INSTRUCTIONS TO FOLLOW -> Your job is to return every line in the data holding the string "Image".

SUPPLIED ENTRIES ->
========================================

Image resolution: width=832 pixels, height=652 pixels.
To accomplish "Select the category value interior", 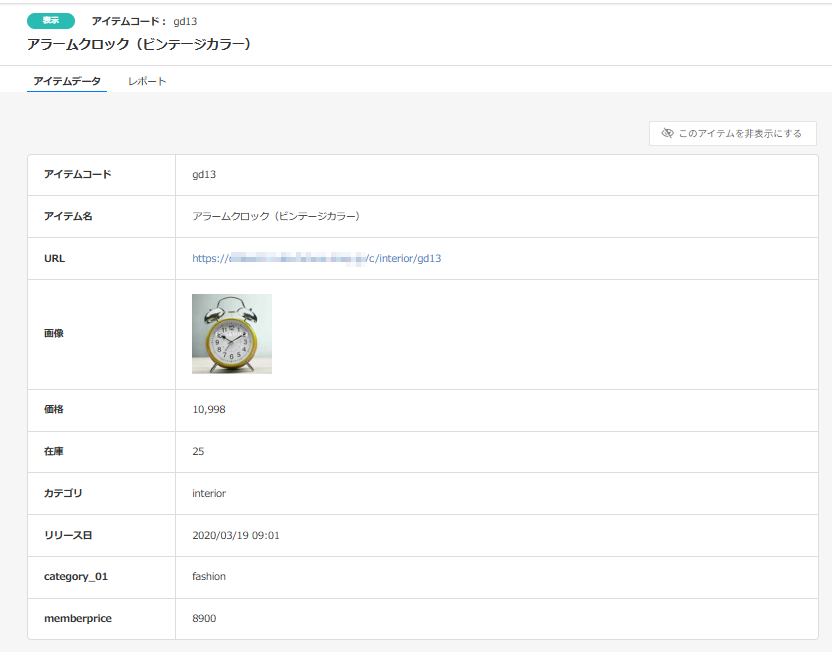I will 207,493.
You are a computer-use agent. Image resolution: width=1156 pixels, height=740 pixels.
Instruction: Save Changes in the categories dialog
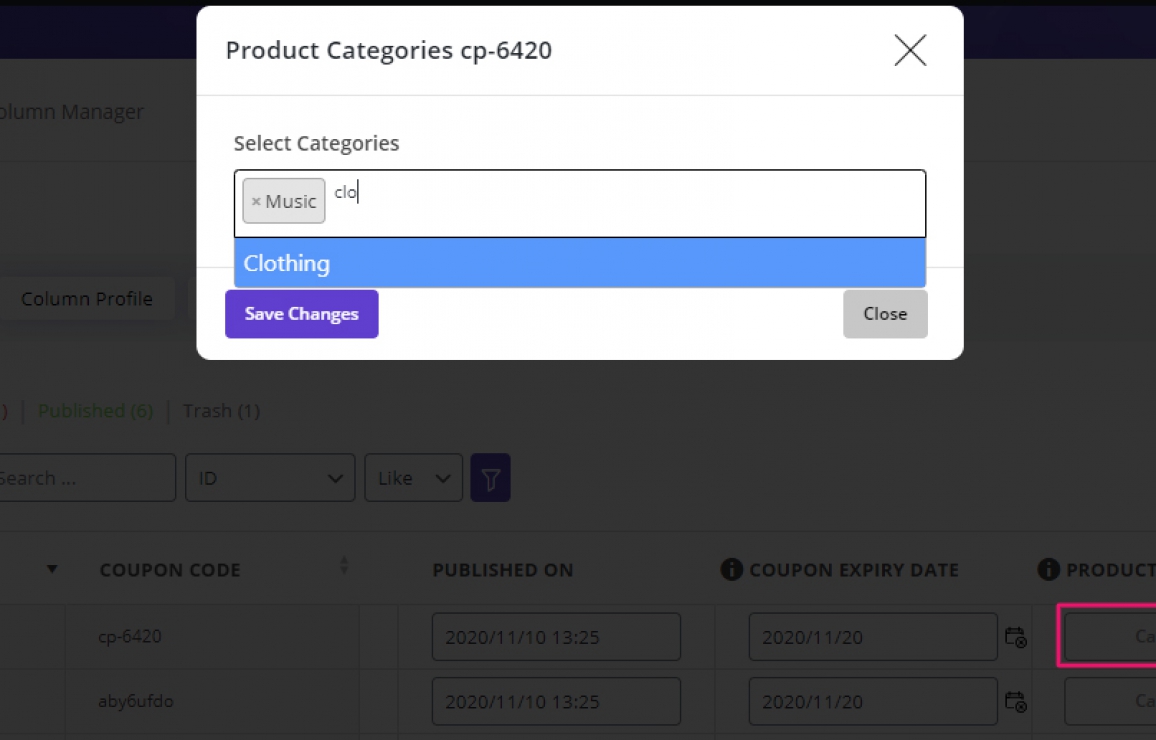coord(301,314)
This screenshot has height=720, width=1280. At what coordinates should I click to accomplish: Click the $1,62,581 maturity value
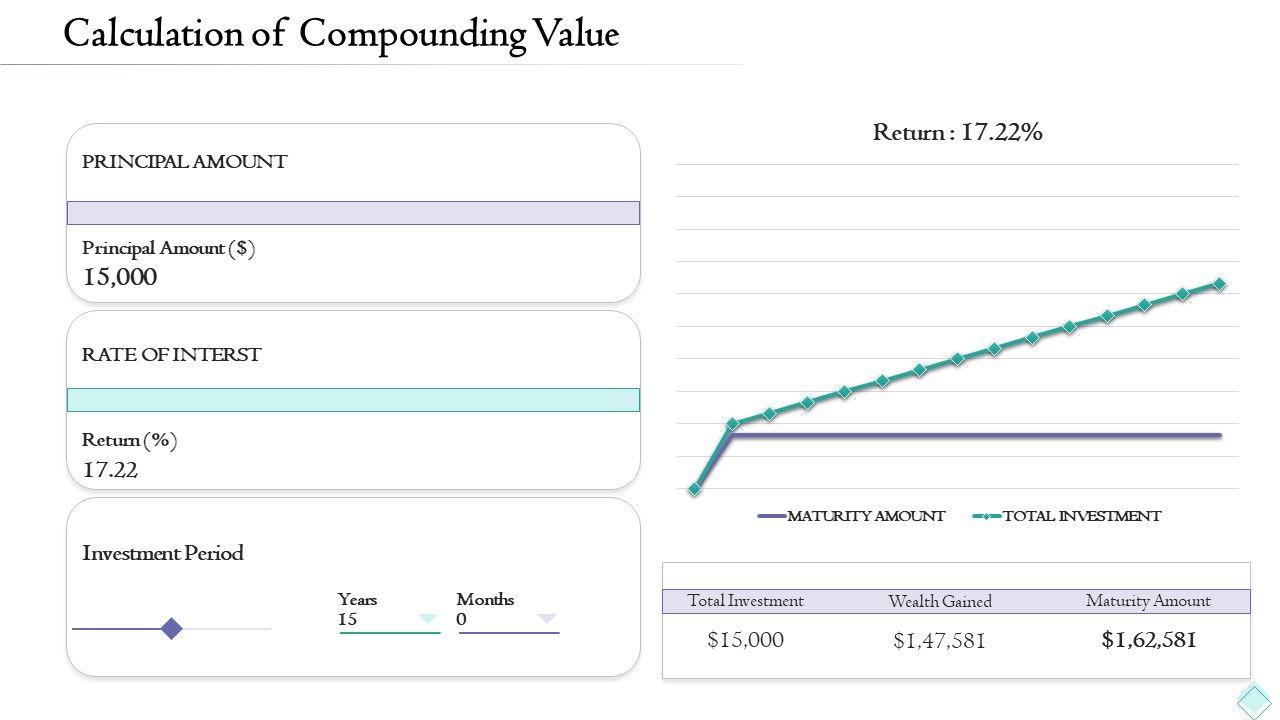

========================================

WRITTEN SOLUTION ->
Image resolution: width=832 pixels, height=652 pixels.
You are a computer-use agent. Image resolution: width=1156 pixels, height=740 pixels.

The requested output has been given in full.